(Data for this exercise Opens)

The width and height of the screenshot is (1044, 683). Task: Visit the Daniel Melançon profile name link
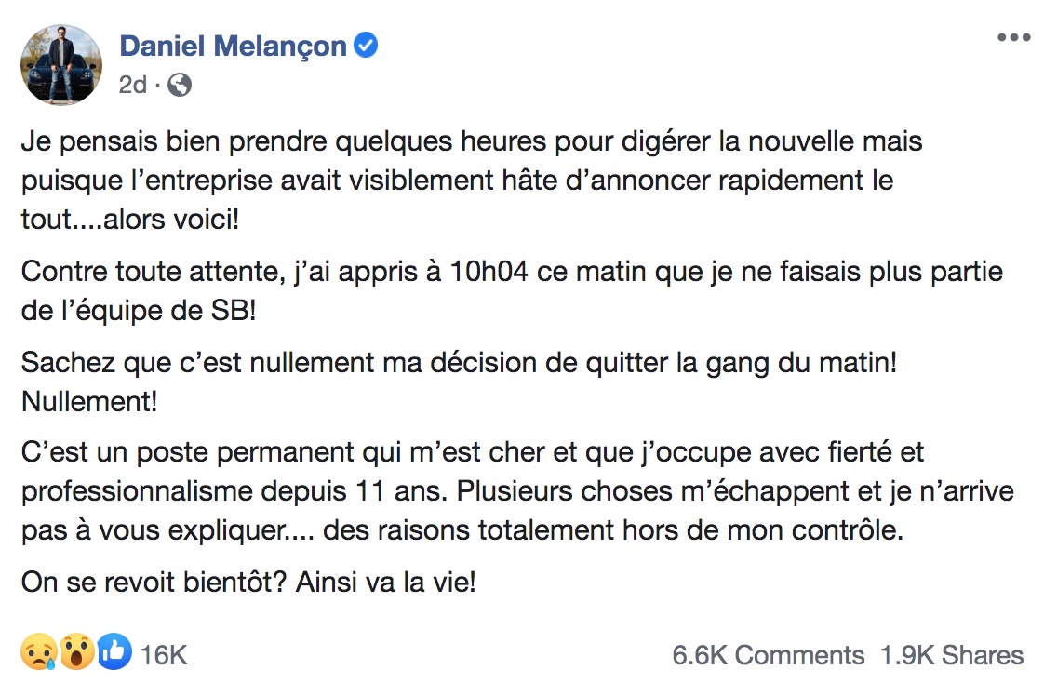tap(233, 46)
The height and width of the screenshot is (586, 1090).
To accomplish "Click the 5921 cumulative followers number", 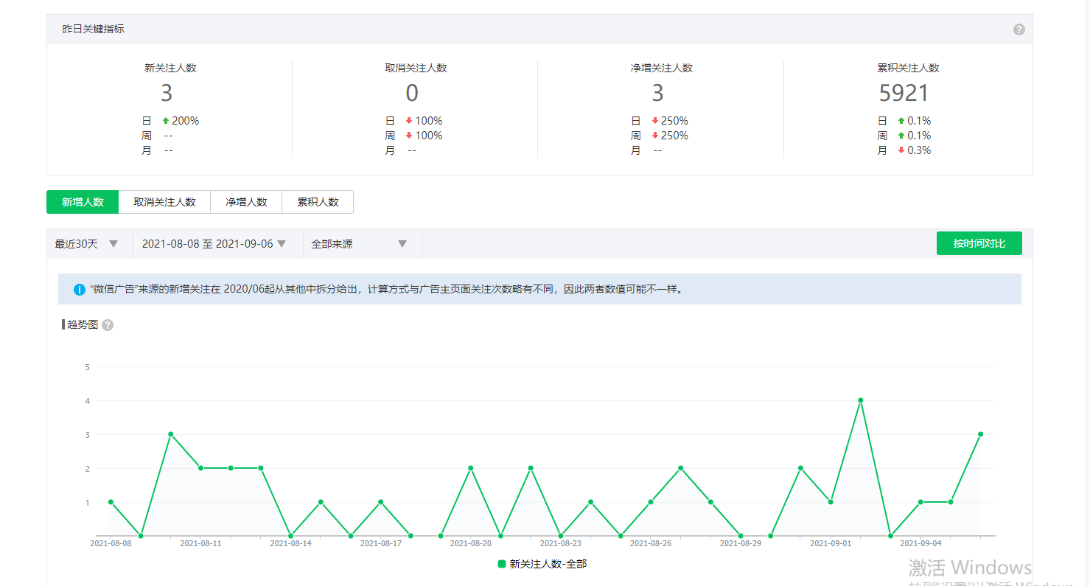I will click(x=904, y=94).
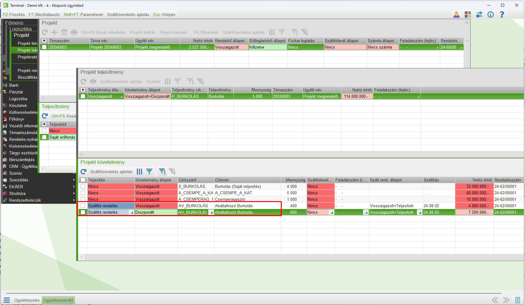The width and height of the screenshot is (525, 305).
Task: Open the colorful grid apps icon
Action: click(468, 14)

(Data for this exercise Closes)
(Data for this exercise Opens)

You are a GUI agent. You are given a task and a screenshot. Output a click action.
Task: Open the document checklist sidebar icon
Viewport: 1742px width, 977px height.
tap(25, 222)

(Data for this exercise Closes)

◆ Task goal:
For the material above, give again only the lines starting at the line that contains "The width and height of the screenshot is (1044, 683)." and ending at the line that contains "The height and". Pictures do not belong in the copy.

◆ Answer to this exercise:
The width and height of the screenshot is (1044, 683). Task: Visit the Daniel Melançon profile name link
tap(233, 46)
The height and width of the screenshot is (586, 1090).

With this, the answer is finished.